Reduced exosome miR‐425 and miR‐744 in the plasma represents the progression of fibrosis and heart failure

Heart failure creates a leading public health burden worldwide and cardiac fibrosis is a hallmark of pathological cardiac remodeling which was found in HF patients. In this study, we detected the expression of 9 candidate miRNAs in the plasma exosome samples from 31 HF patients, and found the level of miR‐21, miR‐425 and miR‐744 was altered. The downregulation of miR‐425 and miR‐744 was also found in angiotensin II treated cardiac fibroblasts. Through functional study, we identified that the reduction of miR‐425 and miR‐744 relates to overexpression of collagen 1 and α‐SMA, which result in fibrogenesis of cardiac fibroblasts.

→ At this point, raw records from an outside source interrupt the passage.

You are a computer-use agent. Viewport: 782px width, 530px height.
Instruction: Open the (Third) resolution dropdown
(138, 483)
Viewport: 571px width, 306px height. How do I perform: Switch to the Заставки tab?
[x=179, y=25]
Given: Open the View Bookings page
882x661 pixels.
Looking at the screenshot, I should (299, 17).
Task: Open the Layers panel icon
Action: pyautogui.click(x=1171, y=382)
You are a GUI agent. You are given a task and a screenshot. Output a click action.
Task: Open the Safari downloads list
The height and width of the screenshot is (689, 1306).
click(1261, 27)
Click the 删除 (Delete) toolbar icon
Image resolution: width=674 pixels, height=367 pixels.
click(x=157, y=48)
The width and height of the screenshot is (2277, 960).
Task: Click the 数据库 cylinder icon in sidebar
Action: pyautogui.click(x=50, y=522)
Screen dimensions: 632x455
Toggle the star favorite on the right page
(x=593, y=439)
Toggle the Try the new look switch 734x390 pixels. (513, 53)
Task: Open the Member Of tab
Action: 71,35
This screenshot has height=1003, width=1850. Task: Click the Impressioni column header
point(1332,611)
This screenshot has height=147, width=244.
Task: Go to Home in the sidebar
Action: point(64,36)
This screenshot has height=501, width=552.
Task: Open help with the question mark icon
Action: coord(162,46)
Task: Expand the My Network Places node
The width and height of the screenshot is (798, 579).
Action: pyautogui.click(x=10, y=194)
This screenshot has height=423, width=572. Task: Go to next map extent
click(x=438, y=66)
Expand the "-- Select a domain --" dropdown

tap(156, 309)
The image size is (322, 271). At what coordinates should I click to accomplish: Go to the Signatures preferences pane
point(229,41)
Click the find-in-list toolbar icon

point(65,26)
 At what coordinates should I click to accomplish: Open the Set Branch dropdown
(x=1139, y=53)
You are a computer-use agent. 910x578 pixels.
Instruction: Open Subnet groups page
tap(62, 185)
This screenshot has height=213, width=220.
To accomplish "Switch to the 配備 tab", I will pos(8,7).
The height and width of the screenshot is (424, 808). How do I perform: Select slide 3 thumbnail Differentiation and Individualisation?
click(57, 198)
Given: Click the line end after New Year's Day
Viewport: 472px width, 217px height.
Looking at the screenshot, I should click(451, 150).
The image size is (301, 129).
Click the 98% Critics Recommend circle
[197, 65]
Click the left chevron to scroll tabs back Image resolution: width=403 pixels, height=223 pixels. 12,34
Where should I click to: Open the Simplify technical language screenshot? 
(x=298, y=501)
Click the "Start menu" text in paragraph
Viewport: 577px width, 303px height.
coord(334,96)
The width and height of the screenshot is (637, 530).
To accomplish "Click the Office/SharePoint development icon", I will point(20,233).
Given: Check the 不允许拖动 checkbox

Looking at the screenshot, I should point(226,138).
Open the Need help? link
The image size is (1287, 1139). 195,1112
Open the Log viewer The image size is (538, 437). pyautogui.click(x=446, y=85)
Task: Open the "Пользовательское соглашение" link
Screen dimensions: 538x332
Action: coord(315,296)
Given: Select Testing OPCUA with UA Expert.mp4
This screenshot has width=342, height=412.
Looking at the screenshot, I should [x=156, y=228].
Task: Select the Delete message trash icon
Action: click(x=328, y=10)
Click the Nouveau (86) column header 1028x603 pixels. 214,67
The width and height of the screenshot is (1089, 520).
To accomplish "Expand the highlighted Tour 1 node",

Conversely, overexpression of miR‐425 or miR‐744 in cultured cardiac fibroblasts significantly abrogates angiotensin induced collagen formation and fibrogenesis. Finally, we confirmed that TGFβ1 is a direct target of miR‐425 and miR‐744 by dual luciferase assay and immunoblotting. Our data demonstrate that miR‐425 and miR‐744 function as negative regulators of cardiac fibrosis by suppression TGFβ1 expression, and miR‐425 and miR‐744 level in the plasma exosomes has the potential to be a biomarker to predict cardiac fibrosis and heart failure.